** 課題の指示 **
以下に示す『吉原御免状』の観劇記を、一字一句変えずに全文繰り返してください。
*** 選択テキスト ***
| 2005年09月24日(土) |
劇団☆新感線『吉原御免状』 |
21日に観てまいりました。
今回の作品は、これまでの大爆笑チャンバラ活劇とは趣が違います。
簡単に言うと、笑わせる場面がほとんどない。
かろうじて、藤村俊二氏演じるご隠居のとぼけた様子とか、
堤真一氏演じる誠一郎の朴訥さが、うっすら微笑ませてくれる程度。
これは、「吉原御免状」というお話が新感線のオリジナルではなく、
隆慶一郎氏の原作にかなり忠実に作った舞台だからのようです。
でも、だから不満ということではないですよ。
吉原という場所をめぐって、人気の太夫や時の権力者たちを巻き込んだ、
スケールの大きい、豪華絢爛なお話です。
松雪泰子嬢と京野ことみ嬢演じる太夫は本当にあでやかで、
堤真一氏演じる誠一郎は、さすが宮本武蔵に育てられた剣豪というだけあって、
めちゃくちゃカッコイイ。
でも、山育ちで素朴で女に疎くて、そのギャップがまた面白い。
*** データ一覧 ***
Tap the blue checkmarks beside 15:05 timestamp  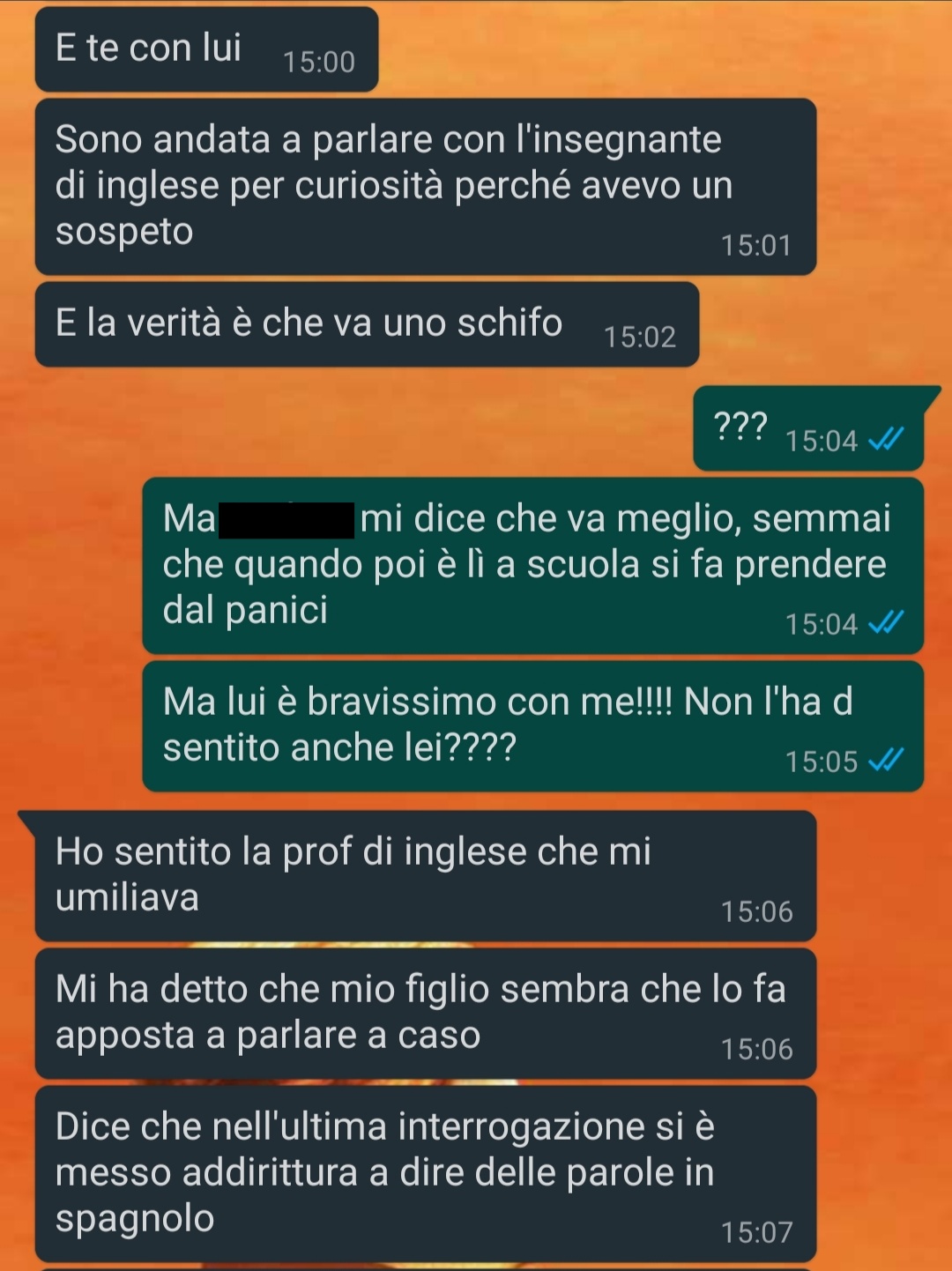(886, 760)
***
** 課題の解答 **
| 2005年09月24日(土) |
劇団☆新感線『吉原御免状』 |
21日に観てまいりました。
今回の作品は、これまでの大爆笑チャンバラ活劇とは趣が違います。
簡単に言うと、笑わせる場面がほとんどない。
かろうじて、藤村俊二氏演じるご隠居のとぼけた様子とか、
堤真一氏演じる誠一郎の朴訥さが、うっすら微笑ませてくれる程度。
これは、「吉原御免状」というお話が新感線のオリジナルではなく、
隆慶一郎氏の原作にかなり忠実に作った舞台だからのようです。
でも、だから不満ということではないですよ。
吉原という場所をめぐって、人気の太夫や時の権力者たちを巻き込んだ、
スケールの大きい、豪華絢爛なお話です。
松雪泰子嬢と京野ことみ嬢演じる太夫は本当にあでやかで、
堤真一氏演じる誠一郎は、さすが宮本武蔵に育てられた剣豪というだけあって、
めちゃくちゃカッコイイ。
でも、山育ちで素朴で女に疎くて、そのギャップがまた面白い。